ScanningSecurity flaws found in backscatter X-ray scanners
A team of researchers has discovered several security vulnerabilities in full-body backscatter X-ray scanners deployed to U.S. airports between 2009 and 2013. Secure 1000 scanners were removed from airports in 2013 due to privacy concerns, and are now being repurposed to jails, courthouses, and other government facilities. “The system’s designers seem to have assumed that attackers would not have access to a Secure 1000 to test and refine their attacks,” said one of the researchers. The researchers, however, were able to purchase a government-surplus machine found on eBay and subject it to laboratory testing.
A team of researchers from the University of California, San Diego, the University of Michigan, and Johns Hopkins University has discovered several security vulnerabilities in full-body backscatter X-ray scanners deployed to U.S. airports between 2009 and 2013.
In laboratory tests, the team was able successfully to conceal firearms and plastic explosive simulants from the Rapiscan Secure 1000 scanner.
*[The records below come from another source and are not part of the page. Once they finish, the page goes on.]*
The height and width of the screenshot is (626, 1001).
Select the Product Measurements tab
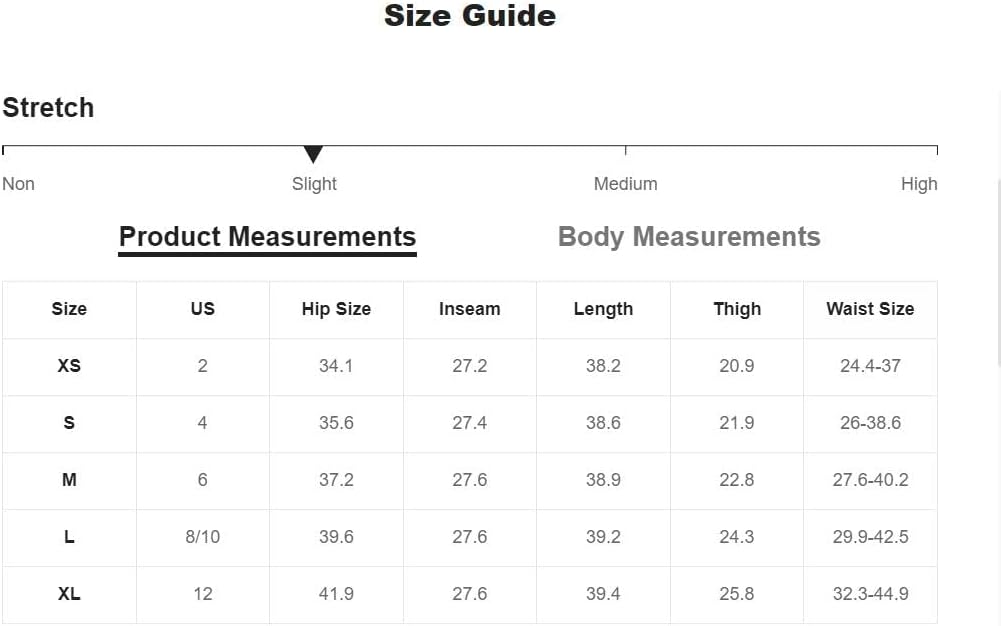(267, 237)
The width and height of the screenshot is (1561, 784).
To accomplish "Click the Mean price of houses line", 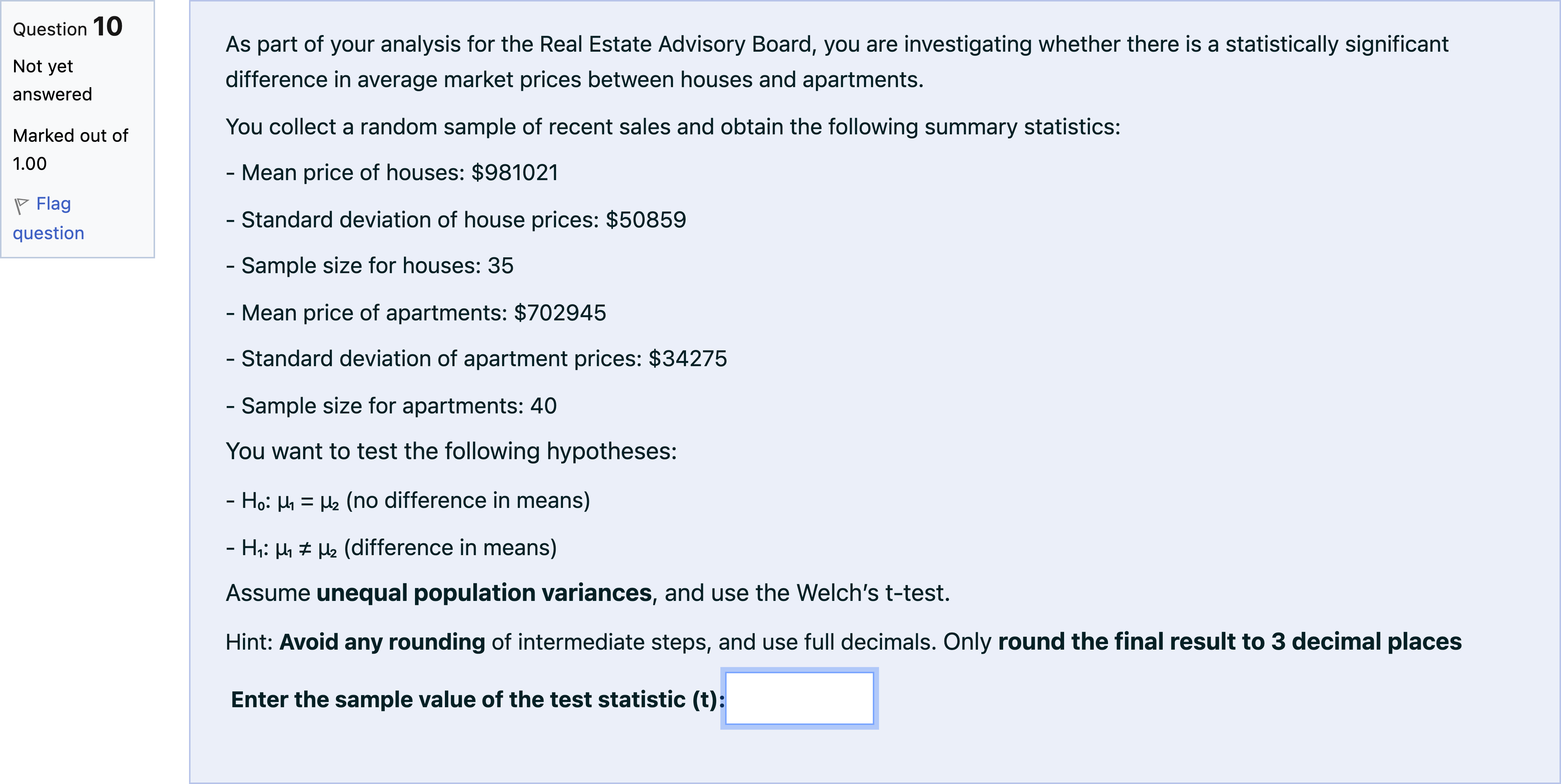I will click(391, 173).
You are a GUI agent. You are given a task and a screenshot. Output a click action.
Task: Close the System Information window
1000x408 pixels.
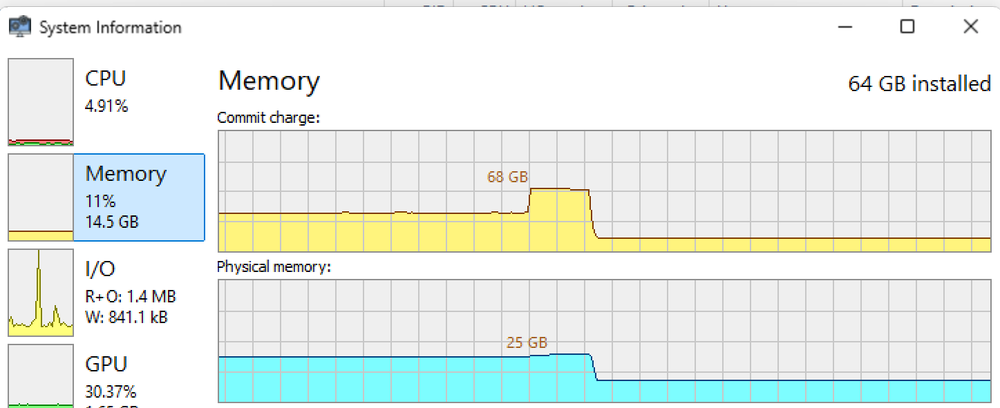point(970,27)
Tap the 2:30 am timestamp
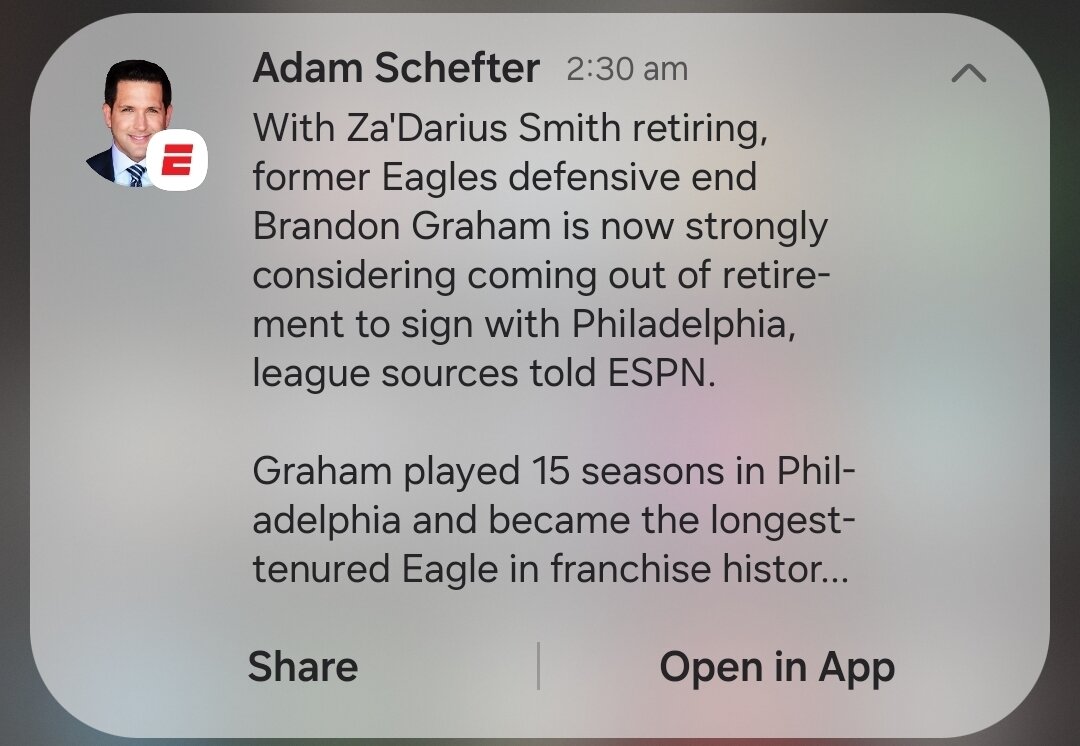The width and height of the screenshot is (1080, 746). coord(626,69)
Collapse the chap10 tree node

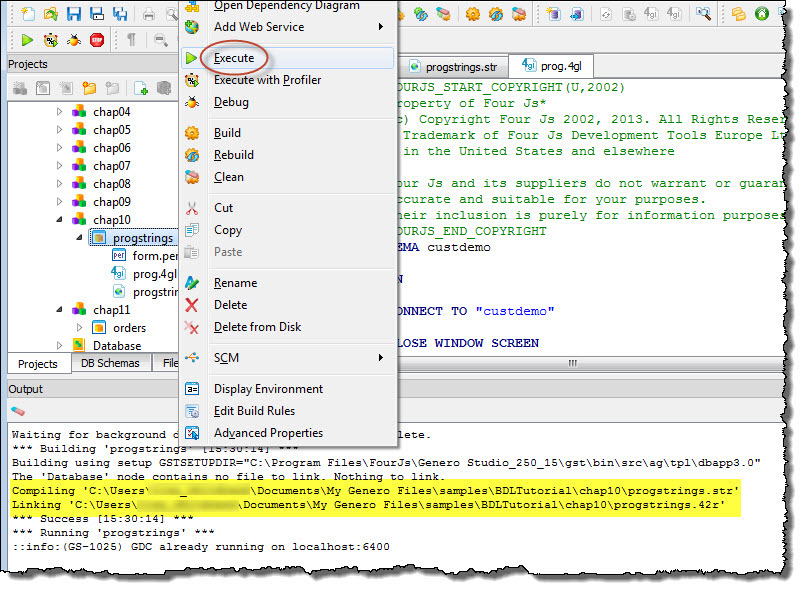[60, 219]
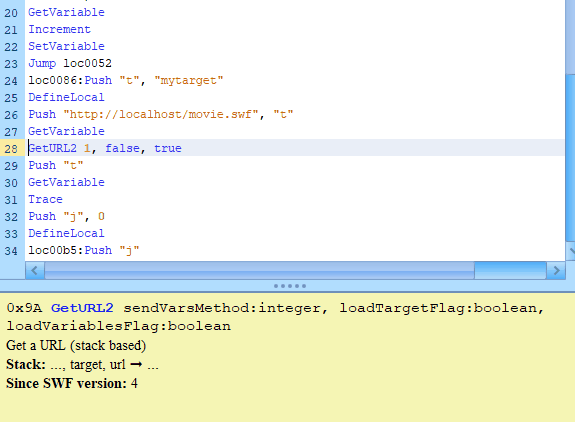Click the Increment instruction on line 21
The width and height of the screenshot is (575, 422).
[x=59, y=29]
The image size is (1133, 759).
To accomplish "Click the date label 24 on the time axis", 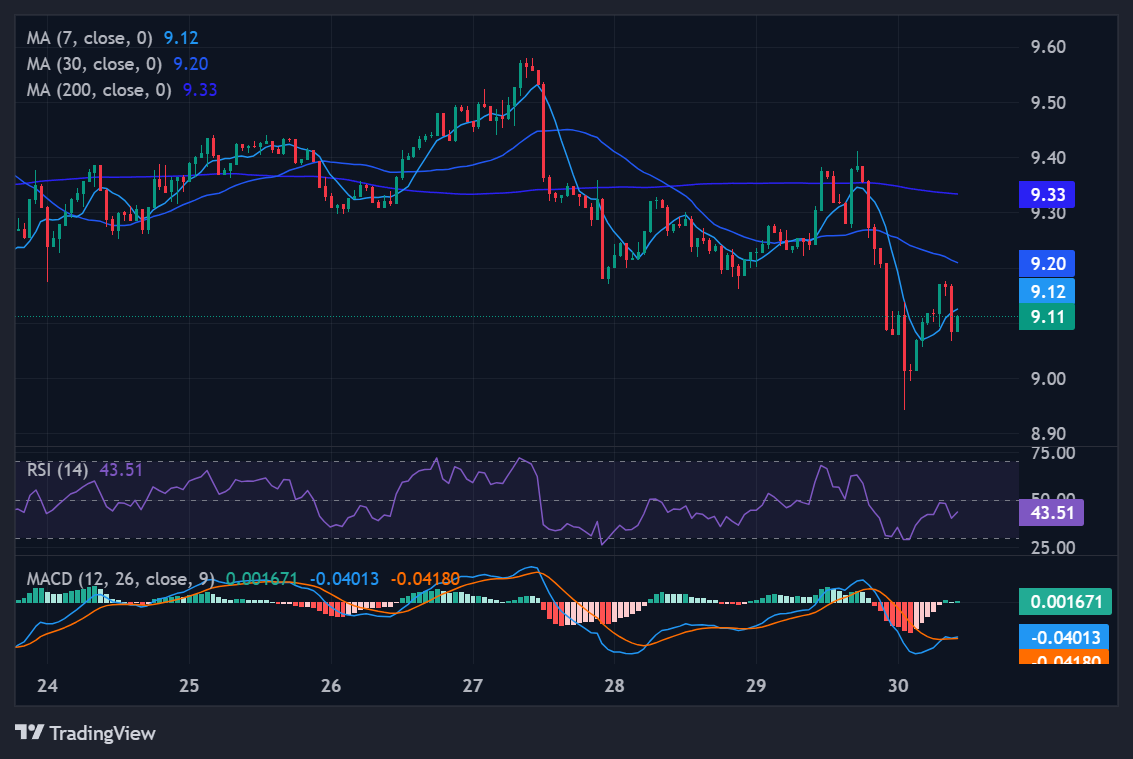I will (47, 687).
The team was also able to modify the scanner operating software so it presents an “all-clear” image to the operator even when contraband was detected. “Frankly, we were shocked by what we found,” said J. Alex Halderman, a professor of computer science at the University of Michigan. “A clever attacker can smuggle contraband past the machines using surprisingly low-tech techniques.”
A UCSD release reports that the researchers attribute these shortcomings to the process by which the machines were designed and evaluated before their introduction at airports. “The system’s designers seem to have assumed that attackers would not have access to a Secure 1000 to test and refine their attacks,” said Hovav Shacham, a professor of computer science at UC San Diego.
The researchers, however, were able to purchase a government-surplus machine found on eBay and subject it to laboratory testing.
Many physical security systems that protect critical infrastructure are evaluated in secret, without input from the public or independent experts, the researchers said. In the case of the Secure 1000, that secrecy did not produce a system that can resist attackers who study and adapt to new security measures. “Secret testing should be replaced or augmented by rigorous, public, independent testing of the sort common in computer security,” said Shacham.
Secure 1000 scanners were removed from airports in 2013 due to privacy concerns, and are now being repurposed to jails, courthouses, and other government facilities. The researchers have suggested changes to screening procedures that can reduce, but not eliminate, the scanners’ blind spots. However, “any screening process that uses these machines has to take into account their limitations,” said Shacham.
The researchers shared their findings with the Department of Homeland Security and Rapiscan, the scanner’s manufacturer, in May.